2

The question is pretty simple. I'm trying to replace "\U" throughout a vector of strings, and for this I'm using the package {stringr}, but I'm having issues matching the pattern.

text <- "\U0001f517"

stringr::str_detect(text, "\U")
#> Error: '\U' used without hex digits in character string starting ""\U"

stringr::str_detect(text, "\\U")
#> Error in stri_detect_regex(string, pattern, negate = negate, opts_regex = opts(pattern)) : 
#>   Unrecognized backslash escape sequence in pattern. (U_REGEX_BAD_ESCAPE_SEQUENCE, context=`\U`)

stringr::str_detect(text, "\\\U")
#> Error: '\U' used without hex digits in character string starting ""\\\U"

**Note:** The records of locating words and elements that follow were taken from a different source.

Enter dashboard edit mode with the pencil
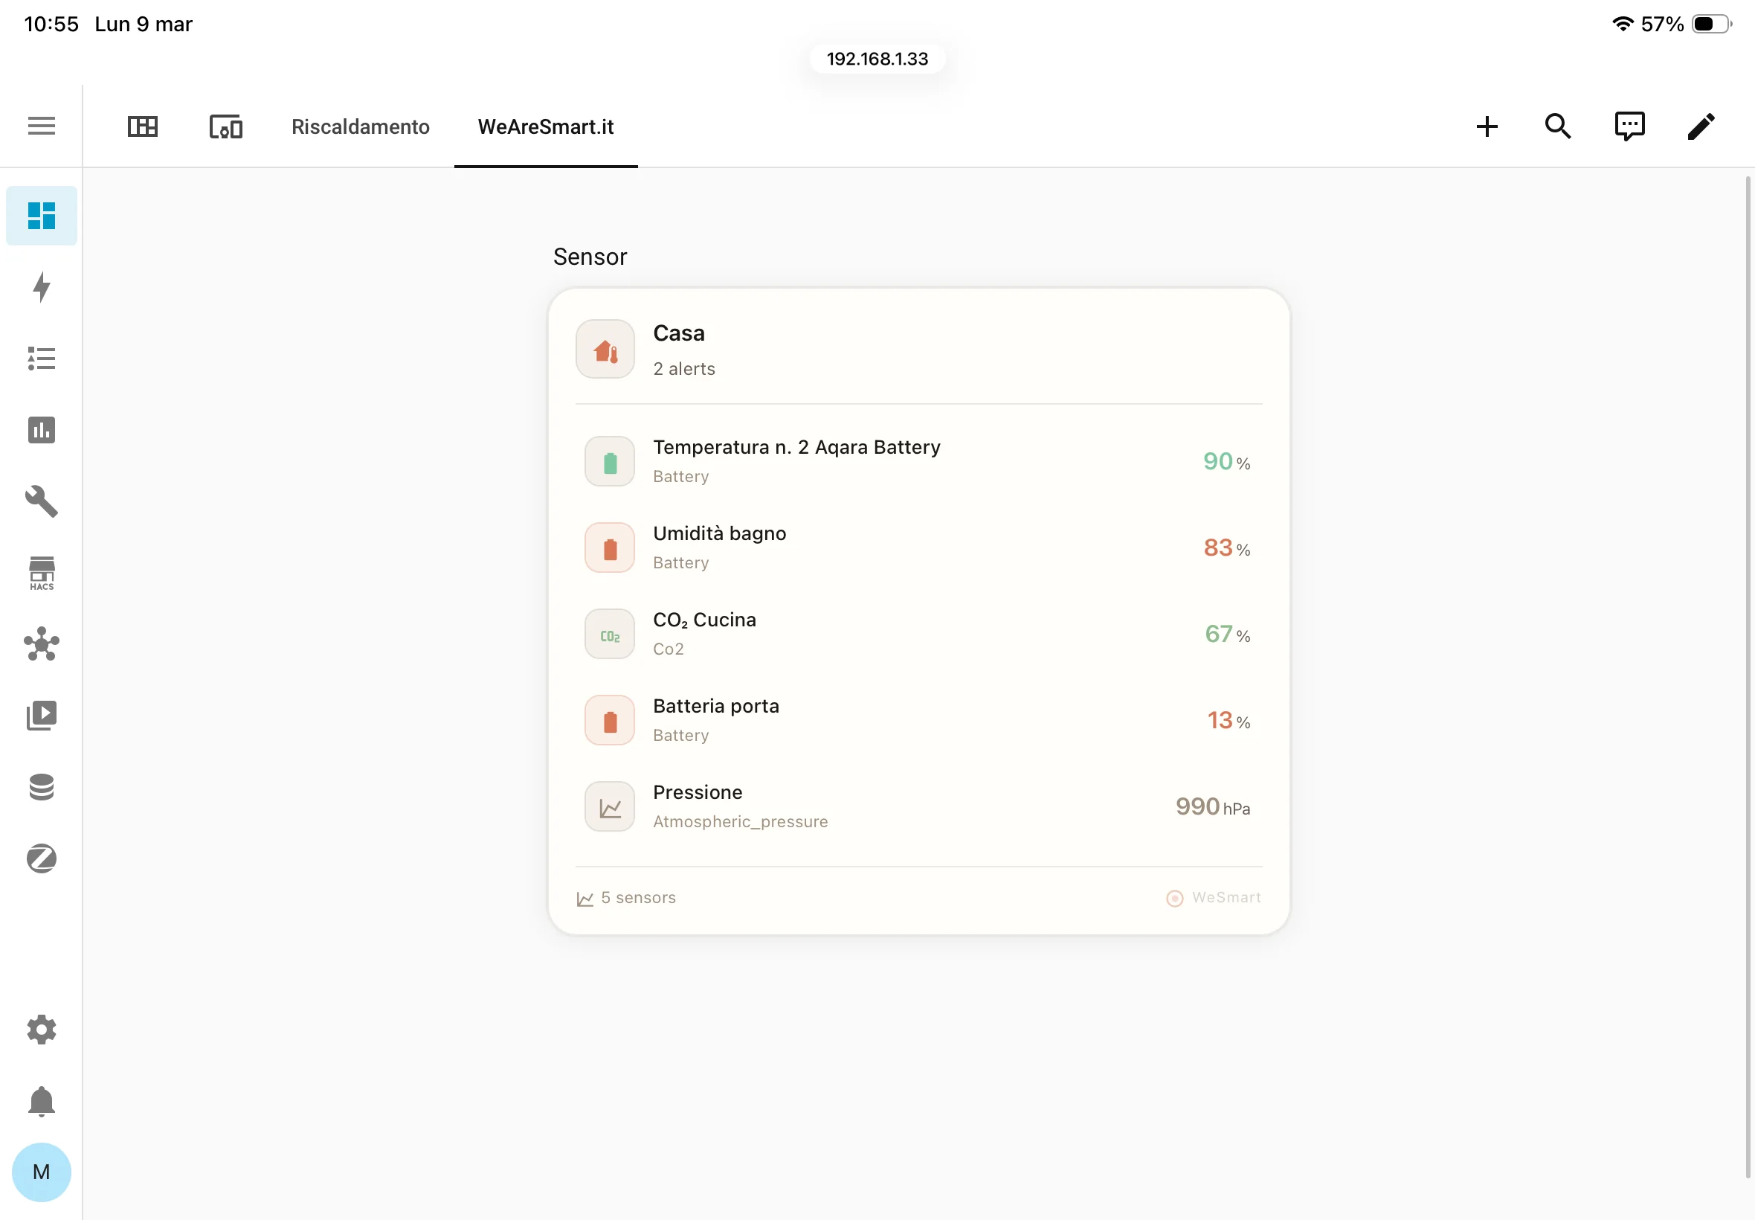(x=1700, y=125)
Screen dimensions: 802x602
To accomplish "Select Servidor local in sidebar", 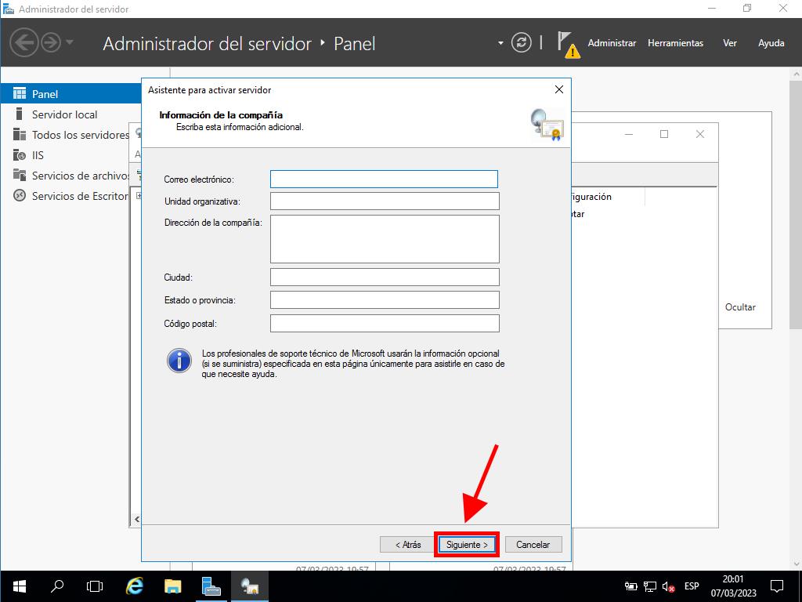I will click(64, 114).
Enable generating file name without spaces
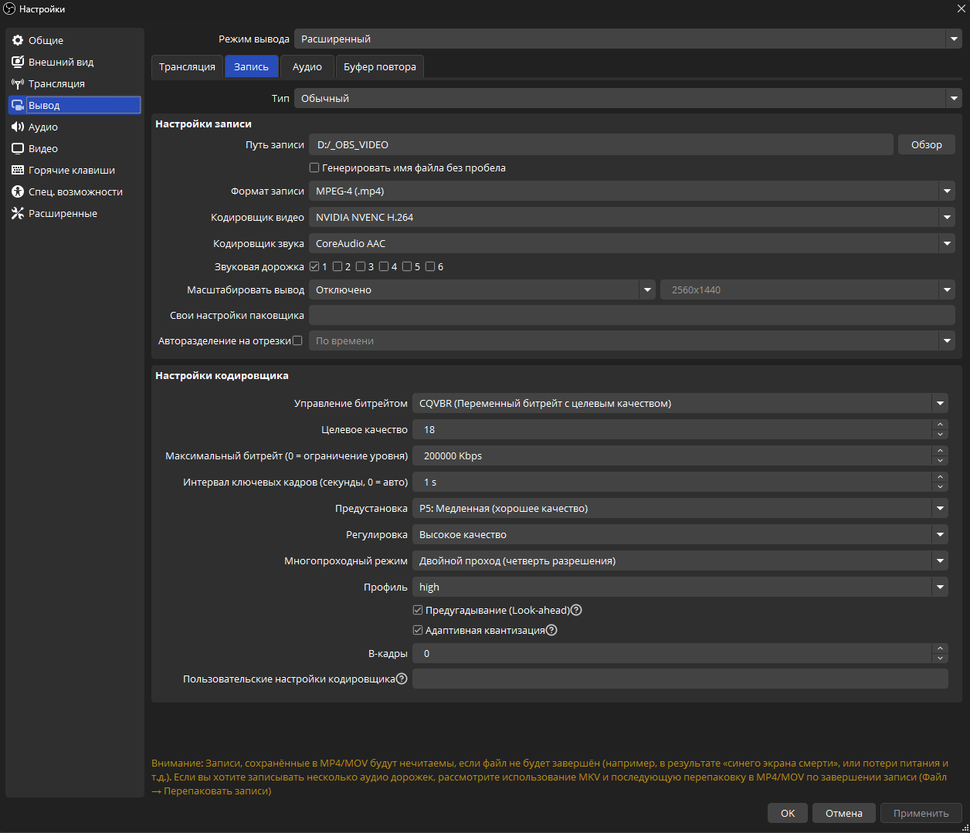 [314, 168]
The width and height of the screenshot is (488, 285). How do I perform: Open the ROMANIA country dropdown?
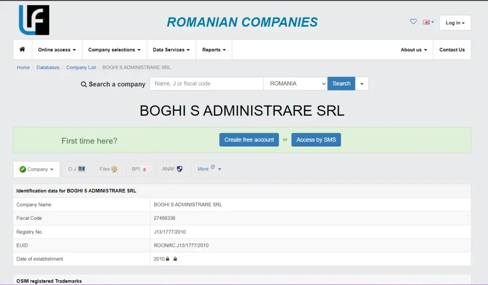[x=295, y=84]
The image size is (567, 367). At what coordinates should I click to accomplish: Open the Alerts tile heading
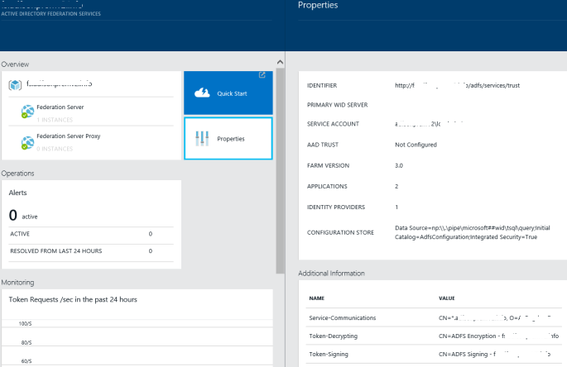pos(20,191)
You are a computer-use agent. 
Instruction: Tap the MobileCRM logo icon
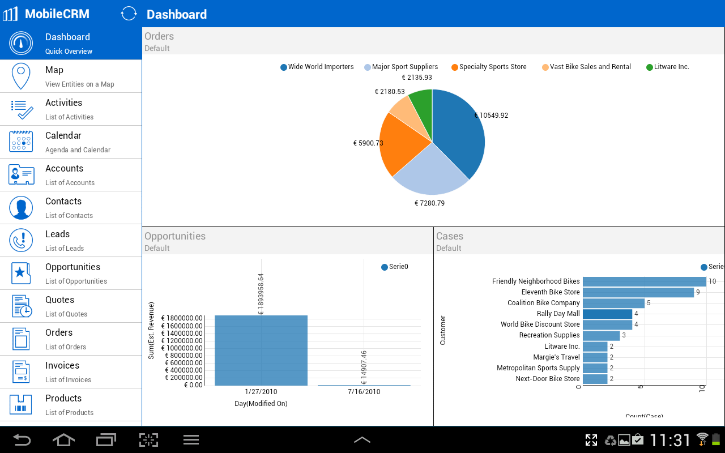[10, 14]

stringr::str_detect(text, "\\\\U")
#> FALSE

stringr::str_detect(text, "\\\\\U")
#> Error: '\U' used without hex digits in character string starting ""\\\\\U"

stringr::str_detect(text, "\\\\\\U")
#> Error in stri_detect_regex(string, pattern, negate = negate, opts_regex = opts(pattern)) : 
#>   Unrecognized backslash escape sequence in pattern. (U_REGEX_BAD_ESCAPE_SEQUENCE, context=`\\\U`)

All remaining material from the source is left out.